■ **Your goal**
Copy the abstract about the TreeLearn tree segmentation method word for word, in full.

■ **Given text**
********

TreeLearn: A deep learning method for segmenting individual trees from ground-based LiDAR forest point clouds

Laser-scanned point clouds of forests make it possible to extract valuable information for forest management. To consider single trees, a forest point cloud needs to be segmented into individual tree point clouds. Existing segmentation methods are usually based on hand-crafted algorithms, such as identifying trunks and growing trees from them, and face difficulties in dense forests with overlapping tree crowns. In this study, we propose TreeLearn, a deep learning-based approach for tree instance segmentation of forest point clouds. TreeLearn is trained on already segmented point clouds in a data-driven manner, making it less reliant on predefined features and algorithms. Furthermore, TreeLearn is implemented as a fully automatic pipeline and does not rely on extensive hyperparameter tuning, which makes it easy to use. Additionally, we introduce a new manually segmented benchmark forest dataset containing 156 full trees. The data is generated by mobile laser scanning and contributes to create a larger and more diverse data basis for model development and fine-grained instance segmentation evaluation. We trained TreeLearn on forest point clouds of 6665 trees, labeled using the Lidar360 software. An evaluation on the benchmark dataset shows that TreeLearn performs as well as the algorithm used to generate its training data. Furthermore, the performance can be vastly improved by fine-tuning the model using manually annotated datasets. We evaluate TreeLearn on our benchmark dataset and the Wytham Woods dataset, outperforming the recent SegmentAnyTree, ForAINet and TLS2Trees methods. The TreeLearn code and all datasets that were created in the course of this work are made publicly available.

********

Data extracted from a collection

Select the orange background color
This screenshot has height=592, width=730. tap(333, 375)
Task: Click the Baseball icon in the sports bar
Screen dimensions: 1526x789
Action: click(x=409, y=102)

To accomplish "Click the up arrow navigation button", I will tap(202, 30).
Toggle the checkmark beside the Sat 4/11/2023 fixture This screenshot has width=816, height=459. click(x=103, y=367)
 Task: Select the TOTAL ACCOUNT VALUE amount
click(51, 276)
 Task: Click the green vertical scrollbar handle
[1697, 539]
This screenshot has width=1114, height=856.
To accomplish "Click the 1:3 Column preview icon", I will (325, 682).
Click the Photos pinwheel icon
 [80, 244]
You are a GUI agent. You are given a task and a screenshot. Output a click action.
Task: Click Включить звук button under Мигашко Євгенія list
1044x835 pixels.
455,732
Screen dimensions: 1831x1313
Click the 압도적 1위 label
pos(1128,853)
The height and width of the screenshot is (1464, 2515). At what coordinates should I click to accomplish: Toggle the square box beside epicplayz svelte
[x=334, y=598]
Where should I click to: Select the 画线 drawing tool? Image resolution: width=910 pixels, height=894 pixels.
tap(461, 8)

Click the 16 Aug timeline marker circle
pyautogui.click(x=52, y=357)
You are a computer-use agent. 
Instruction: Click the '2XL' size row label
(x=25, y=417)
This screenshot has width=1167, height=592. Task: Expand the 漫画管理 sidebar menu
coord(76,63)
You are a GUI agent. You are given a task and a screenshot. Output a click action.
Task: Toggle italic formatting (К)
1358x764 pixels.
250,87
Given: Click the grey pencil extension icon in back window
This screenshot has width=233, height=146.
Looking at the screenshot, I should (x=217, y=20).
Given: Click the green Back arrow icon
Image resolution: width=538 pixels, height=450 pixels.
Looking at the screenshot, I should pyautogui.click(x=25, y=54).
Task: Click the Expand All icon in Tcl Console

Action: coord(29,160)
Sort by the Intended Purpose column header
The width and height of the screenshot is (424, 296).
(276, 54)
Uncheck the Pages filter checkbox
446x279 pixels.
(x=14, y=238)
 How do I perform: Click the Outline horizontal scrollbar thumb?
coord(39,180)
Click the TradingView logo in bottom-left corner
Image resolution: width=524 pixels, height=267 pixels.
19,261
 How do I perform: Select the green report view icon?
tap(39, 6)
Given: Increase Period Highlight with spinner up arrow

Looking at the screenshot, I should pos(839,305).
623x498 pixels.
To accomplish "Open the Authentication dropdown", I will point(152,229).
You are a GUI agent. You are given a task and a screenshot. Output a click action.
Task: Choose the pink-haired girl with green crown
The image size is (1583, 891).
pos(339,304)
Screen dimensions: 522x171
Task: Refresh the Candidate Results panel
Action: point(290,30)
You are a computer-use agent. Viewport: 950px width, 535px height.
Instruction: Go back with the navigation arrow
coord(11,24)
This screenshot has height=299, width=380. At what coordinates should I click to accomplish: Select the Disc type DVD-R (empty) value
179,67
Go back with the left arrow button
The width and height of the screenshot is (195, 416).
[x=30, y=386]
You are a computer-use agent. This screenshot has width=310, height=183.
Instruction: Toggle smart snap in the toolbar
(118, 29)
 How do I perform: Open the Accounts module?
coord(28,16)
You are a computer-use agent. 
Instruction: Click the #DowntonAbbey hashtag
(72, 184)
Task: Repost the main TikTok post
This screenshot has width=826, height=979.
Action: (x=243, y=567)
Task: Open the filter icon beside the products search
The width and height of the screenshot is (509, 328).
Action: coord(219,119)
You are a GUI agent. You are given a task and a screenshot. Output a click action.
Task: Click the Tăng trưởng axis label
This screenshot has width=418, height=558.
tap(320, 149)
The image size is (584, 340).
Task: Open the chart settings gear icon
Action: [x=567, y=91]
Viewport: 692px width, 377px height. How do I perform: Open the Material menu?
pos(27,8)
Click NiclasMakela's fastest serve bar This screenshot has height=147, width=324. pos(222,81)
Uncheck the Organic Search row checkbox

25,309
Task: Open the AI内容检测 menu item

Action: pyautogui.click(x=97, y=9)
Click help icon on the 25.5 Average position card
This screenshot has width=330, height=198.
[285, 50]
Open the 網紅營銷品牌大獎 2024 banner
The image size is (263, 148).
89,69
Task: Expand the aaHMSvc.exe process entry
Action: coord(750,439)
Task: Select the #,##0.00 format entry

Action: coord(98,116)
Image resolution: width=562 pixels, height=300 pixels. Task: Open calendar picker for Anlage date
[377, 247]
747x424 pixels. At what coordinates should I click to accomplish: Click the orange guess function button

********

■ **Exercise output**
TreeLearn: A deep learning method for segmenting individual trees from ground-based LiDAR forest point clouds

Laser-scanned point clouds of forests make it possible to extract valuable information for forest management. To consider single trees, a forest point cloud needs to be segmented into individual tree point clouds. Existing segmentation methods are usually based on hand-crafted algorithms, such as identifying trunks and growing trees from them, and face difficulties in dense forests with overlapping tree crowns. In this study, we propose TreeLearn, a deep learning-based approach for tree instance segmentation of forest point clouds. TreeLearn is trained on already segmented point clouds in a data-driven manner, making it less reliant on predefined features and algorithms. Furthermore, TreeLearn is implemented as a fully automatic pipeline and does not rely on extensive hyperparameter tuning, which makes it easy to use. Additionally, we introduce a new manually segmented benchmark forest dataset containing 156 full trees. The data is generated by mobile laser scanning and contributes to create a larger and more diverse data basis for model development and fine-grained instance segmentation evaluation. We trained TreeLearn on forest point clouds of 6665 trees, labeled using the Lidar360 software. An evaluation on the benchmark dataset shows that TreeLearn performs as well as the algorithm used to generate its training data. Furthermore, the performance can be vastly improved by fine-tuning the model using manually annotated datasets. We evaluate TreeLearn on our benchmark dataset and the Wytham Woods dataset, outperforming the recent SegmentAnyTree, ForAINet and TLS2Trees methods. The TreeLearn code and all datasets that were created in the course of this work are made publicly available.